Questions still

By 
  • April 6, 2011
Four months ago the Catholic Organization for Development and Peace announced procedural changes to stop donor money going to organizations sympathetic to abortion. Those changes, which came after a bishops' investigation revealed some D&P funds had gone to groups hostile to Church teaching on life issues, seemed to turn the page on a bumpy chapter in D&P's history.

So it's difficult to comprehend last week's unseemly events in Ottawa where Archbishop Terrence Prendergast had to intervene to cancel a D&P initiative because the speaker from Mexico, a priest, runs a human rights organization that is chummy with a pro-abortion group. The archbishop must be wondering how in heaven's name this could have happened. How could D&P, his own staff, fellow bishops and the priest himself, Fr. Luis Arriaga, put the Archbishop in such an awkward position.

Prendergast is one bishop unreservedly on the front line in the anti-abortion crusade, whether it be in his public statements, joining the annual March for Life or, last year as Quebec bishops were noticeably absent, standing with Cardinal Marc Ouellet when Canada's then-primate was under attack for unequivocally defending life.
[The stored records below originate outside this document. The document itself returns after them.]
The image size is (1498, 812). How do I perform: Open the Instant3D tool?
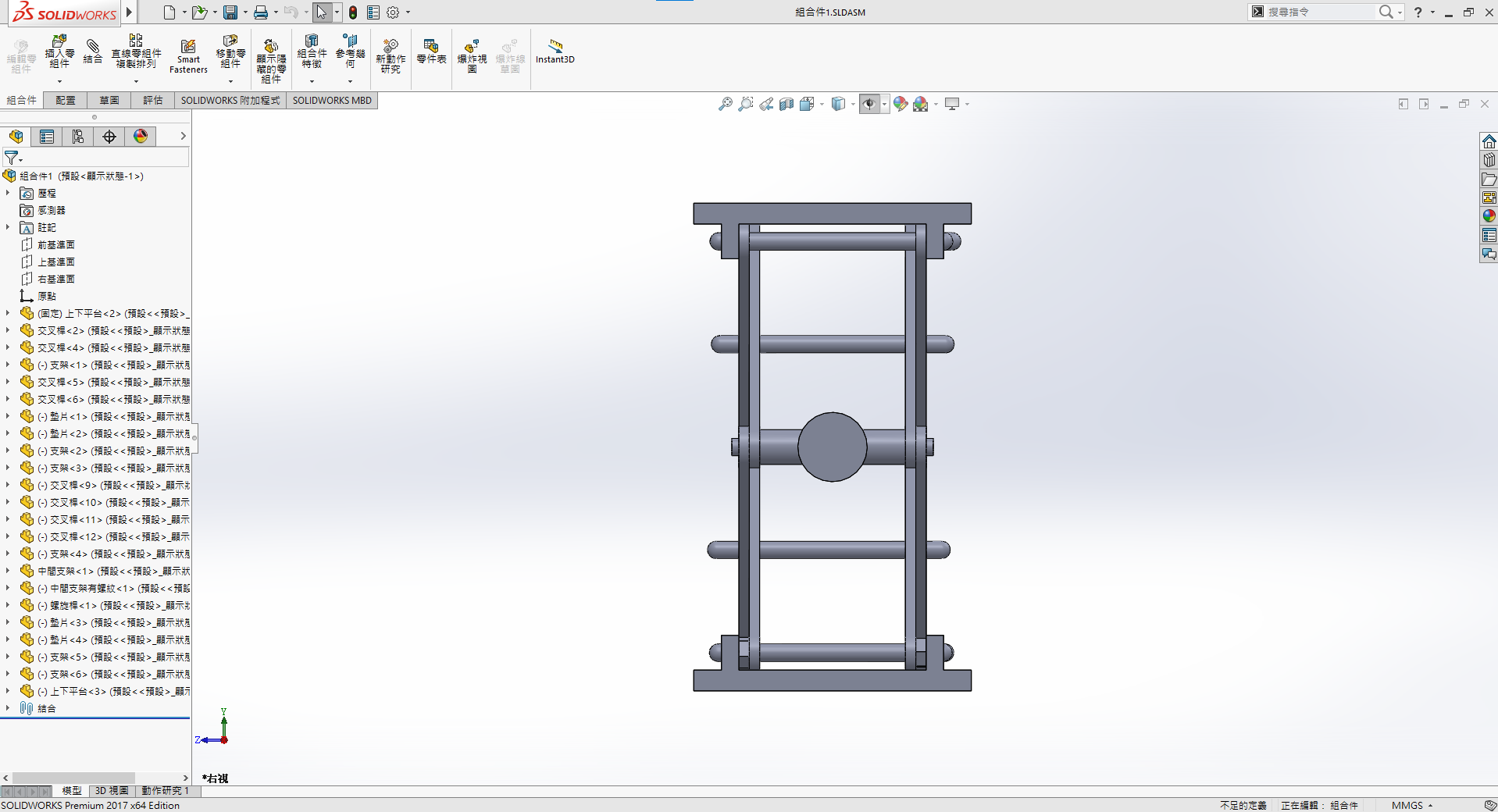555,52
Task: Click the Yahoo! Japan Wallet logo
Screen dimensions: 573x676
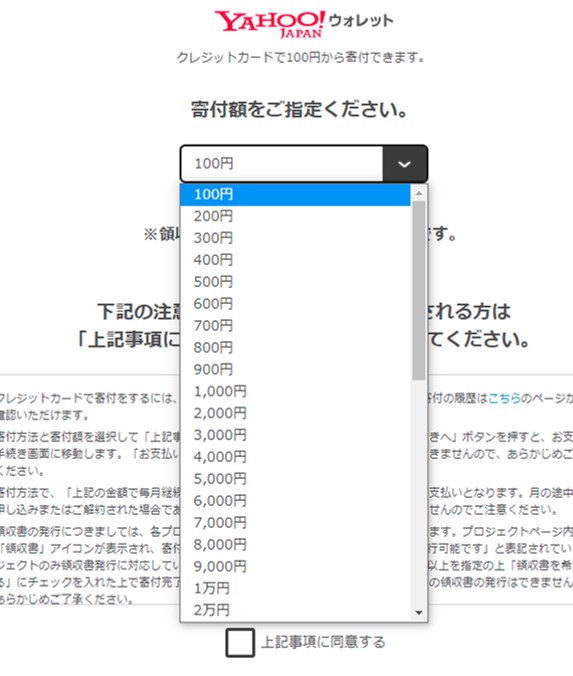Action: click(x=304, y=25)
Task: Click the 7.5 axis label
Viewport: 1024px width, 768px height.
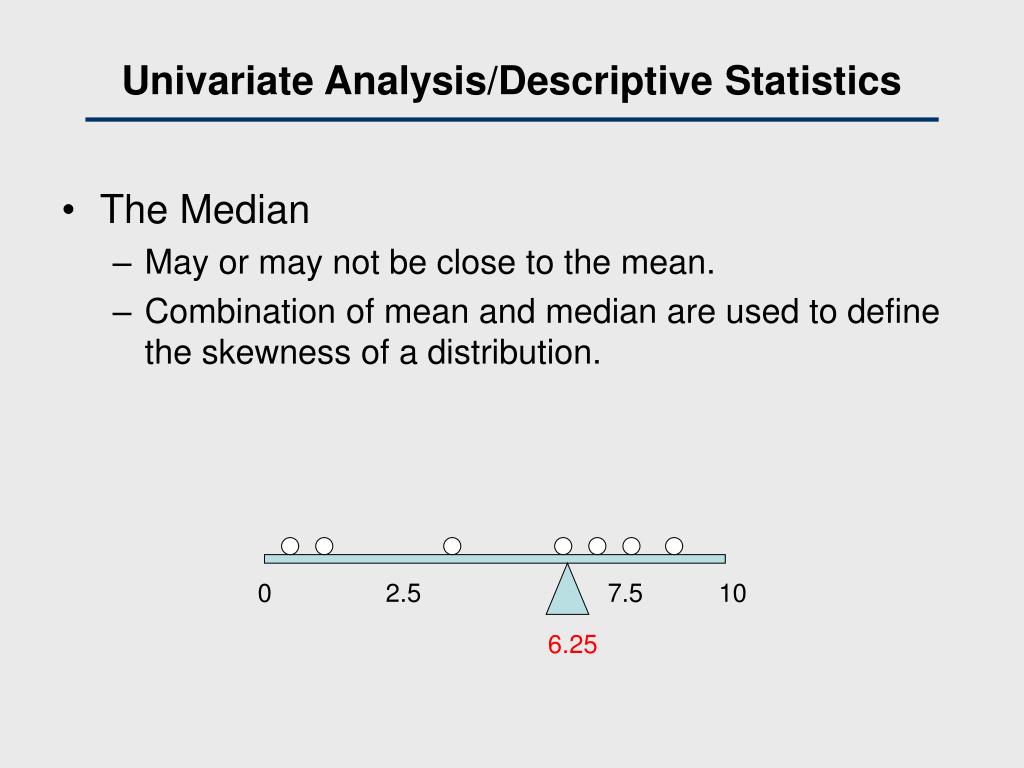Action: pyautogui.click(x=625, y=594)
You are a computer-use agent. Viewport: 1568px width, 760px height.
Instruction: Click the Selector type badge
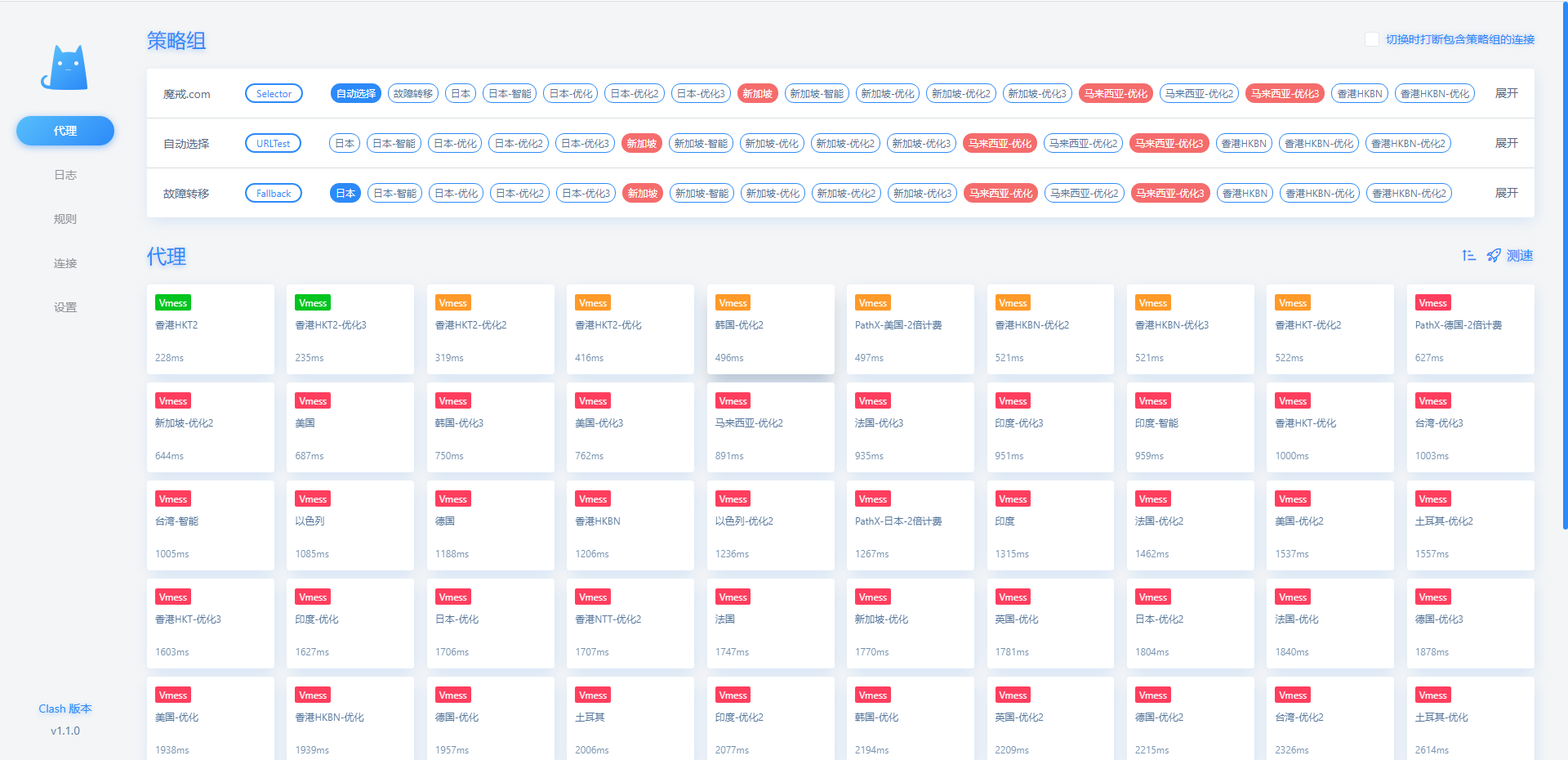(274, 94)
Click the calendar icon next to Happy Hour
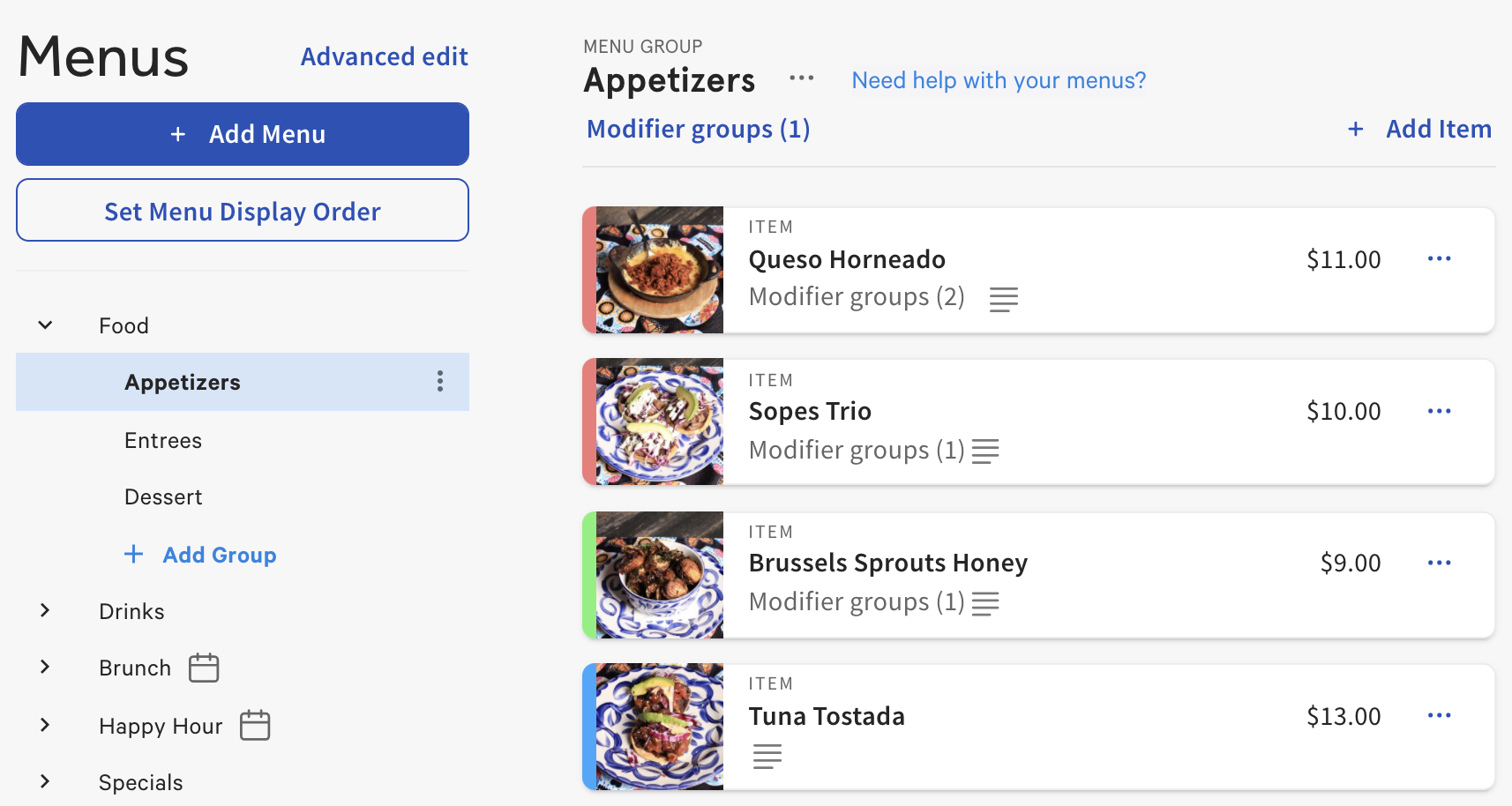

So he would have been rightfully perplexed and perturbed at reports that his archdiocese was welcoming a speaker from a D&P partner agency that is linked to a pro-abortion organization called Right to Decide.


It's not as if the priest was unknown in Canada. Two years ago his organization was cited in an investigation by LifeSiteNews.com as one of five D&P Mexican partners with ties to pro-abortion groups. Although a probe back then led by Canadian bishops somehow found D&P guilty of nothing more than "imprudence," it has to be assumed that Arriaga's organization was among 248 D&P files opened in a follow-up investigation last year by the bishops. That more-thorough investigation found 13 D&P partners "that merited a closer look and two that posed a problem."

Those findings led to last November's announcement that D&P would be more careful in dispersing funds and that it would develop an "exit strategy" to discard partners who didn't uphold Catholic values. Given how fast Prendergast dismissed Arriaga, it seems clear the priest's organization was either on the "exit" list or deserved to be so.

Yet Arriaga was invited to Ottawa to represent D&P during the critical ShareLent fundraising appeal. Someone is guilty of either appallingly poor judgment or blatant incompetence. Either way, it begs the question: how many questionable agencies are still endorsed by D&P?

It's a critical quesiton. As the international development agency of the Canadian bishops, D&P is the social-justice arm for all Canadian Catholics. Donations from the pews help fund the important work of D&P. But that generosity will dry up unless D&P can provide  rock-solid assurance that donations only support groups in harmony with Church teaching.